On s’est souvenu longtemps des grandes inondations d’avril 1865 qui firent au moins 28 morts. On se rappela également la nuit du 11 au 12 novembre 1883, terrible. Voici des extraits à ce sujet de la presse de l’époque.

Nous sommes à Sorel d’abord. Nous avons joui d’une température des plus agréables sur la fin de la semaine dernière, et dimanche soir tout semblait présager la continuation du beau temps, lorsque vers minuit il s’éleva un vent d’une violence extrême, accompagné d’une pluie torrentielle. Quelques heures plus tard, la pluie cessait de tomber, mais le vent continuait de souffler, et hier on se serait cru en janvier, tant il faisait froid. Le Sorelois, 13 novembre 1883.

Et lentement la nouvelle d’un malheur sur le lac Saint-Pierre commence à se répandre.

On rapporte que la tempête qui a sévi dans la nuit de dimanche à lundi [du 11 au 12 novembre] a causé plusieurs désastres. Ainsi, on dit qu’un bateau a fait naufrage près de la Pointe du lac, et qu’un homme a péri dans cet accident. Cinq autres bateaux ont également coulé à fond, paraît-il, sur le lac, et plusieurs personnes se sont noyées. Cette dernière nouvelle n’est cependant pas confirmée. Dans la même nuit, il est tombé une bonne couche de neige sur plusieurs points de la province. Le Sorelois, 13 novembre 1883.

Trois jours plus tard.

Terribles désastres. Nous avons, dans notre dernier numéro, dit un mot de la tempête qui a sévi dans la nuit de dimanche à lundi. Au moment de mettre sous presse, nous recevons les terribles détails qui suivent : Un homme nommé Tousignant, sa femme et ses cinq enfants, de Gentilly, traversaient le fleuve en chaloupe pour se rendre à Champlain, où ils devaient s’embarquer pour les États-Unis, lorsque leur embarcation a chaviré; ils se sont tous noyés. Un jeune homme de 18 ans, fils de M. Victor Veuillette, de Ste Geneviève, a été trouvé à la Pointe du Lac, gelé à mort et cramponné à une chaloupe allant à la dérive. La femme et un enfant de M. Gérarsime Montambault, de Batiscan, se sont également noyés dans le lac. Deux MM. St-Jean, de Sorel, les deux frères, ont aussi péri sur le lac. M. William Paul, de Ste Geneviève, et sa fille, sont tombés à l’eau près du port St-François. La jeune fille se cramponna au cou de son père, qui réussit à atteindre la rive après avoir parcouru près d’un mille à la nage. N’ayant pas la force de retirer son enfant de l’eau, M. Paul courut chercher du secours qui ne tarda pas à arriver. On dit que le père et l’enfant sont bien. Le Sorelois, 16 novembre 1883.

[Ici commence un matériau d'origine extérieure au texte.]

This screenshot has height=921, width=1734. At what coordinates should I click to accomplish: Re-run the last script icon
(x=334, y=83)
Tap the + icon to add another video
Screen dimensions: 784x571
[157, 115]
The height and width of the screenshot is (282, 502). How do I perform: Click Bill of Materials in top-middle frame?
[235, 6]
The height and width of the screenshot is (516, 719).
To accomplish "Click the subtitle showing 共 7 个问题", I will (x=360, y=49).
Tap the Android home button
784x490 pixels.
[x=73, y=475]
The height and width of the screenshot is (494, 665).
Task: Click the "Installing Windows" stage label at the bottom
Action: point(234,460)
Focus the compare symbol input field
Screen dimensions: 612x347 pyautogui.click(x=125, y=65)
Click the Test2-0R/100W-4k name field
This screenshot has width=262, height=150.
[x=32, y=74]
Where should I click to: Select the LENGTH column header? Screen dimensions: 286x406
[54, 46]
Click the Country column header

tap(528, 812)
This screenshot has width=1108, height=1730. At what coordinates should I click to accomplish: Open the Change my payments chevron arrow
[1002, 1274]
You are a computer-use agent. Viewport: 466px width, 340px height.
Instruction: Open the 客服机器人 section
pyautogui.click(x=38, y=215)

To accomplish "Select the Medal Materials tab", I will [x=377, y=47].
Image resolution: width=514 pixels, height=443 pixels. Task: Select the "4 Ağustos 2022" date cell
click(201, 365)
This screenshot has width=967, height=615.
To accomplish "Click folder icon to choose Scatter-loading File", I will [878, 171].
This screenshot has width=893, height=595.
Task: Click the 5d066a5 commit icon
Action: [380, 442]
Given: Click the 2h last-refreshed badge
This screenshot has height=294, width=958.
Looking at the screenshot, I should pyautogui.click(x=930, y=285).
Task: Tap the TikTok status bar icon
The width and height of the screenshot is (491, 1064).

Deux bateaux chargés d’effets pour des marchands de Trois-Rivières ont péri à la Pointe du Lac durant la tempête de lundi. Deux employés à leur bord se sont noyés. L’un de ces derniers a été trouvé gelé dans une chaloupe pleine d’eau qui descendait le fleuve à la dérive. Le Sorelois, 16 novembre 1883.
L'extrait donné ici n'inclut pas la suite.